CONSIGNE 1:
Pour chaque affirmation, indiquez si l'article sur Zhenya Machneva la confirme : (a) le grand-père de l'artiste a travaillé quarante ans dans une fabrique de téléphones ; (b) l'artiste retourne sur les sites d'usines abandonnées en compagnie d'autres personnes ; (c) l'artiste a choisi la photographie pour rendre compte de ces lieux. Répondez par oui ou non et citez les mots décisifs du texte.
CONSIGNE 2:
Poursuivez l'article sur Zhenya Machneva à partir de sa dernière phrase.

EXTRAIT:

+ + + +

Zhenya Machneva Julie Chaizemartin
Les fils des tapisseries colorées de Zhenya Machneva tracent le chemin d’un voyage intime dans le temps, à la recherche d’éclairs retrouvés dans les restes d’usines abandonnées de la période soviétique. Ils sont à la fois les bribes d’une utopie collective et les « réminiscences » d’une mémoire personnelle – comme le titrait la dernière exposition de l’artiste à la galerie Georges-Philippe et Nathalie Vallois.
Les réminiscences contiennent toujours de l’affect et se confondent parfois avec le songe. C’est dans cet entre-deux, entre l’objet réel et l’objet rêvé, que se situent les oeuvres de la jeune Russe Zhenya Machneva qui a fait des ruines modernes de l’industrialisation soviétique son terrain d’observation et sa matière d’archives. Elle aime les vides et les camaïeux de couleurs qui habitent les anciens sites ouvriers, comme celui de la fabrique de téléphones, aujourd’hui un vestige, où son grand-père a travaillé pendant quarante ans. Elle le visite en 2012. Naît une première vision sombre, et même apocalyptique. Néanmoins, les séries de boulons, tubes, poulies, rails et autres mécanismes rouillés et sales lui apparaissent comme d’étranges sculptures peutêtre dotées d’une âme à réanimer. À partir de ce jour, elle reviendra sur les sites d’usines abandonnées, toujours seule, pour en collecter des images à travers lesquelles elle tente de déceler une « part de l’histoire humaine de l’époque soviétique à sauver », selon ses mots, comme un lointain mirage de ce que chantaient les artistes du réalisme socialiste. « Nous pouvons regarder et même critiquer cette période aujourd’hui », ajoute-t-elle. En Russie, ces vastes combinats oubliés sont nombreux dans la région de l’Oural, où elle en a visité à la faveur de résidences d’artistes de l’Ural Industrial Biennale of Contemporary Art de 2015 à 2017, puis à Norilsk, ville isolée en Sibérie, connue pour son ancien goulag et sa gloire ouvrière passée (aujourd’hui considérée comme la « cité du nickel » la plus polluée du Grand Nord). Elle en ressort la tête remplie de paysages mélancoliques, à la frontière de la mémoire intime de l’ouvrier et du sentiment historique.
« Totem ». 2020. Coton, lin et fibres synthétiques / cotton, linen and synthetic fibres. 187 x 192 x 4 cm. (Pour toutes les images / all images: Court. galerie G.-P. et N. Vallois ; Ph. Aurélien Mole)
FILS DU TEMPS Zhenya Machneva n’a opté ni pour l’instantané photographique ni pour le dessin sur le motif. Car plus qu’un témoignage, elle souhaite retranscrire une perception personnelle, quitte à s’engager sur le chemin de la déformation et de la rêverie. Elle a donc choisi la tapisserie pour la sensation du temps qui passe, pour le geste répété et solitaire, mais aussi pour la mission de réparation, de reconstruction. Les fils renouent, relient et guérissent. « Je veux que les gens sentent la ligne du temps à travers mes oeuvres, un peu à la manière d’une méditation », précise-t-elle. Peu de mots, mais une volonté qui l’a progressivement conduite à penser la tapisserie non comme objet de design ou d’ornement, mais comme oeuvre d’art à part entière, se détournant ainsi de l’enseignement plus classique de ce médium dans son pays. Formée en 2011 à l’Académie d’État des arts et du design Stieglitz à Saint
Pétersbourg, elle a ensuite suivi le programme éducatif de la School of Young Artists proposé par la fondation Pro Arte et la branche NordOuest du National Centre for Contemporary Art. Progressivement, au gré des archives collectées, elle a créé une imagerie rythmée par un vocabulaire de motifs répétitifs, proche d’un système de symboles.

+ + + +

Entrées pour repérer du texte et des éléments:
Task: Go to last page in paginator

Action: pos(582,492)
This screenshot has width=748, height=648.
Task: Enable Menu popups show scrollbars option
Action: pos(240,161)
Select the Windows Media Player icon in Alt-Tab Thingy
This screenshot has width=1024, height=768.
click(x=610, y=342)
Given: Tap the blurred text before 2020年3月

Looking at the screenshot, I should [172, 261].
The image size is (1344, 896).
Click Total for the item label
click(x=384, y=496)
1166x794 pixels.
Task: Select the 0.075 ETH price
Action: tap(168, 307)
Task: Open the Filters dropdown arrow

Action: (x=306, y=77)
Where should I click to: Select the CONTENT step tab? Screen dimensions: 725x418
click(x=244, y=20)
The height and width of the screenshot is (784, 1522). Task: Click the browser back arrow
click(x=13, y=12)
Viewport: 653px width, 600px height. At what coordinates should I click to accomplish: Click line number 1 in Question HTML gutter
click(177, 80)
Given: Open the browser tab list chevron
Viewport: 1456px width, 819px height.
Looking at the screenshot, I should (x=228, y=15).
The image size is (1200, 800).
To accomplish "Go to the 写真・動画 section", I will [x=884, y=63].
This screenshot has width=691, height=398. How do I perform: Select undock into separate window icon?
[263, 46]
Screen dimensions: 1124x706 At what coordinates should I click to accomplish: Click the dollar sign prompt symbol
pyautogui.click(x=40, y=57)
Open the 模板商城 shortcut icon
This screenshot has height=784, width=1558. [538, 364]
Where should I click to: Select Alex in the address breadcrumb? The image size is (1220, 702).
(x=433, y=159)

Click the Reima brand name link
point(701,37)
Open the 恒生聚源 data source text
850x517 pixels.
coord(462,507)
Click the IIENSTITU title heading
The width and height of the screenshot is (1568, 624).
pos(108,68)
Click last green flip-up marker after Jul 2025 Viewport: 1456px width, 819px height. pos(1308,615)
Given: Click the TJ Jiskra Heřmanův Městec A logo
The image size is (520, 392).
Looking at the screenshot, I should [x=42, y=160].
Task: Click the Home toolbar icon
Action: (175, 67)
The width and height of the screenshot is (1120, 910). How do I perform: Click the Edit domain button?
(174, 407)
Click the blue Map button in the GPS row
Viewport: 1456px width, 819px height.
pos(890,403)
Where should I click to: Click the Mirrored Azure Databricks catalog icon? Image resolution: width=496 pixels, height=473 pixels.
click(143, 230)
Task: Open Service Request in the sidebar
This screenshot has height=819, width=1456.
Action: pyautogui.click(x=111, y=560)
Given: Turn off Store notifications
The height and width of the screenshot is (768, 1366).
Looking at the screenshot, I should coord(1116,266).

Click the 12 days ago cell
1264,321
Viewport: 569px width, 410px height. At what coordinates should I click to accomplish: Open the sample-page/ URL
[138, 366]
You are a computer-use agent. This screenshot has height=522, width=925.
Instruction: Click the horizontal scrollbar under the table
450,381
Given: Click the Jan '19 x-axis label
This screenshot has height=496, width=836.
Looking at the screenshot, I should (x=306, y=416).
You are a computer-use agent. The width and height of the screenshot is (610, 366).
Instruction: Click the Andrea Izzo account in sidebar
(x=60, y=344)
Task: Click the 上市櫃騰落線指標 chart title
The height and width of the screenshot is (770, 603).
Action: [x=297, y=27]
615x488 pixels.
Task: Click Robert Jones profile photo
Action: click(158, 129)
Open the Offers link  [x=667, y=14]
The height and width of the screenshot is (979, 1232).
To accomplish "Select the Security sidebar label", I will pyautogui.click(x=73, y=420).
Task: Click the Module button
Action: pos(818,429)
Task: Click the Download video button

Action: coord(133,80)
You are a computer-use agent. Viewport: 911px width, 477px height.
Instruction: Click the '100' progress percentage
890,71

+ + + +

RÉPONSE 1:
(a) Oui : « où son grand-père a travaillé pendant quarante ans »
(b) Non : « elle reviendra sur les sites d’usines abandonnées, toujours seule »
(c) Non : « Zhenya Machneva n’a opté ni pour l’instantané photographique ni pour le dessin sur le motif »

RÉPONSE 2:
ICÔNES Si le sujet est par essence nostalgique – le déclin d’une époque –, les couleurs rayonnantes de ses oeuvres leur confèrent un aspect joyeux, presque naïf. C’est cette tonalité satirique qui démarque son travail à la triennale du New Museum de New York en 2018. Dans ses paysages tissés, l’anecdote confine à l’ironie. La machine soviétique est réduite à un bouquet de câbles. Dans ses oeuvres récentes, le souffle esthétique s’amplifie. Dans Shell (2020), oeuvre baignée de jaune éclatant, quatre cadres de différentes tailles sont assemblés à la manière d’un polyptyque déroutant, grand paysage d’usine où l’on retrouve les motifs des boulons, des tubes métalliques et des câbles. Sur le cadre en hauteur le plus étroit, deux boulons ressemblent à deux yeux qui nous narguent. Cette révélation optique se retrouve dans les deux oeuvres anthropomorphes Portrait et Janus (2020), tandis que Totem évoque un petit robot humanoïde prêt à se mettre en marche et que Walker a définitivement pris la forme d’une sculpture campée sur quatre pattes, dont le corps, agrémenté d’un système de ventilation, lui procure l’aspect d’un animal vivant. Les machines, étrange bestiaire industriel, nous regardent tendrement, troublant notre oeil. Certains motifs sont même isolés sur une structure métallique : boulons et interrupteurs tissés acquièrent le statut d’icônes. Si l’artiste ne revendique aucune influence artistique, on pense néanmois à Dada, à Jean Tinguely ou aux peintures constructivistes des avant-gardes russes. L’archive réelle, figurative, devient un paysage presque abstrait qui contient une forme capable d’émotion. L’art de Machneva réside dans cette ambiguïté qui est aussi une revendication de la préservation du souvenir, de ce qui reste, de ce qui vibre encore. En 2016, lors de sa résidence à la Cité internationale des arts à Paris, elle réalise White Pavilion, installation textile presque transparente, évoquant la destruction puis la reconstruction du pavillon Kasli qui avait représenté la Russie à l’Exposition universelle de 1900. « En Russie, il n’y a pas de Ci-contre / opposite: « The Walker ». 2020. Coton, lin et fibres synthétiques sur structure en bois et piètement métal / cotton, linen and synthetic fibres on wooden frame and metal base. 30 x 50 x 20 cm.
Ci-dessus / above: « Portrait ». 2020. Coton, lin, fibres synthétiques, bois / cotton, linen, synthetic fibres, wood. 67,5 x 61,5 x 4 cm. (Coll. part.)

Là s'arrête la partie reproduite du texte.